US resumes operations at embassy in Caracas
US resumes operations at embassy in Caracas
The State Department announced Monday it is resuming operations at its embassy in Caracas, a key milestone in reestablishing diplomatic relations between the U.S. and Venezuela.
“Today, we are formally resuming operations at the U.S. Embassy in Caracas, marking a new chapter in our diplomatic presence in Venezuela,” the State Department said in a statement.
The U.S. moved to normalize relations with Venezuela following the American military operation in January capturing Venezuela’s President Nicolás Maduro and transporting him to New York to face drug charges.
Laura Dogu, a two-time ambassador to Nicaragua and Honduras, was dispatched to Caracas in January as charge d’affaires of the U.S. mission. She has been working with a team to restore the chancery building at the U.S. Embassy in Caracas to prepare for the full return of personnel and resumption of consular services.
Maduro cut off diplomatic ties with the U.S. in 2019, after President Trump — in his first term — recognized opposition leader Juan Guaidó as the country’s legitimate interim president. Since then, the U.S. ran an interim diplomatic office at the U.S. Embassy in Bogotá, Colombia, called the Venezuela Affairs Unit (VAU).
Following Maduro’s capture, his vice president, Delcy Rodríguez, was sworn in as interim president and has acceded to U.S. demands to cede control of its oil facilities and officially reestablished diplomatic ties earlier this month.
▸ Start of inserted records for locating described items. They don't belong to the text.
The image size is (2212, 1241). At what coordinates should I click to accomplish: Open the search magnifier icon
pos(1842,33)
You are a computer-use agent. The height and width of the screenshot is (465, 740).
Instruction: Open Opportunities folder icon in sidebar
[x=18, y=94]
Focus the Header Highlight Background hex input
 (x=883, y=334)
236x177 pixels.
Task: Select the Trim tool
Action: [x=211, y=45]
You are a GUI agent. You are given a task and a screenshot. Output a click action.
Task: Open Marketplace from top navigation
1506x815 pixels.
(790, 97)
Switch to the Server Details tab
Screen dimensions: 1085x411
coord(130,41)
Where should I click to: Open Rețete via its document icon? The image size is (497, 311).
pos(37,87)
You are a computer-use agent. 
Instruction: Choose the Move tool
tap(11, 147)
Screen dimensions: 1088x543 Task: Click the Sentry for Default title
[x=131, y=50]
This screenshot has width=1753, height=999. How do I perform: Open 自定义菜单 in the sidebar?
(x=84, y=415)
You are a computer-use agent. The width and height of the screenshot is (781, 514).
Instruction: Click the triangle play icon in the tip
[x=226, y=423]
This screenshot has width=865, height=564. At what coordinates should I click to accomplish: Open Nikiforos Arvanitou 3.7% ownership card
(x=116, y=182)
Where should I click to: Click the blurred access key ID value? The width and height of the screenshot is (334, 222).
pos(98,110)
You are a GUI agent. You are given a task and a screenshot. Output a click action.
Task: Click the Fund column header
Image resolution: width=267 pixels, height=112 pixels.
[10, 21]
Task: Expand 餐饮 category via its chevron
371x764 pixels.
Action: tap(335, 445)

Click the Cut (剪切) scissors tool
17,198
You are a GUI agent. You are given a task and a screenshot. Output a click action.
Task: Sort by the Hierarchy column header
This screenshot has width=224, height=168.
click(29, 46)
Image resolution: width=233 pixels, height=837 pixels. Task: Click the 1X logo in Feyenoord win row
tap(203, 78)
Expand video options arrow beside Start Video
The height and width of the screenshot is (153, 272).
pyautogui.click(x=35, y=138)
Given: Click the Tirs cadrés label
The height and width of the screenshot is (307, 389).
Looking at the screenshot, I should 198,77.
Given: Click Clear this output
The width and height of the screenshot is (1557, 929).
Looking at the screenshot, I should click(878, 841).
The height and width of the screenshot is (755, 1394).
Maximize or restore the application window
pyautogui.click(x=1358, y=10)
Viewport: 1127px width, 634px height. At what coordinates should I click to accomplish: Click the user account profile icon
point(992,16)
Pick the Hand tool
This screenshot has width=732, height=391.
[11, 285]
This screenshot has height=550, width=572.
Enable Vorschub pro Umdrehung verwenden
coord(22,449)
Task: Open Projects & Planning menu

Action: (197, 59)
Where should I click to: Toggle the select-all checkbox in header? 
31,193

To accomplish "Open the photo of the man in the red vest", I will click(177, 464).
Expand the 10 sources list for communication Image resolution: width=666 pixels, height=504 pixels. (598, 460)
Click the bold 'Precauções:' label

The Trump administration says it has a three-phase plan leading to a democratic transition in Venezuela, where the political opposition claimed victory against Maduro in the 2024 presidential elections. The first and second phase are stabilization and recovery, which U.S. officials say is being carried out with the profits from Venezuelan oil sales.
The Trump administration has not given a timeline on when it would move to the third phase, a political transition through elections, and Trump has reportedly discouraged leading opposition figure María Corina Machado from returning to Venezuela in the near term.
Machado secretly left Venezuela in December to travel to Norway and accept the Nobel Peace Prize. She then traveled to Washington, D.C., and presented her award to Trump. She had been in hiding for a year inside Venezuela.
David Smolansky, a senior adviser with Machado’s office in Washington, D.C., said Machado “is a woman of her word and she said she will go back to Venezuela,” in an interview with The Hill earlier this month.
“We are exploring the best timing and also we are caring about her safety. She’ll be in Venezuela, she will embrace millions of Venezuelans again.”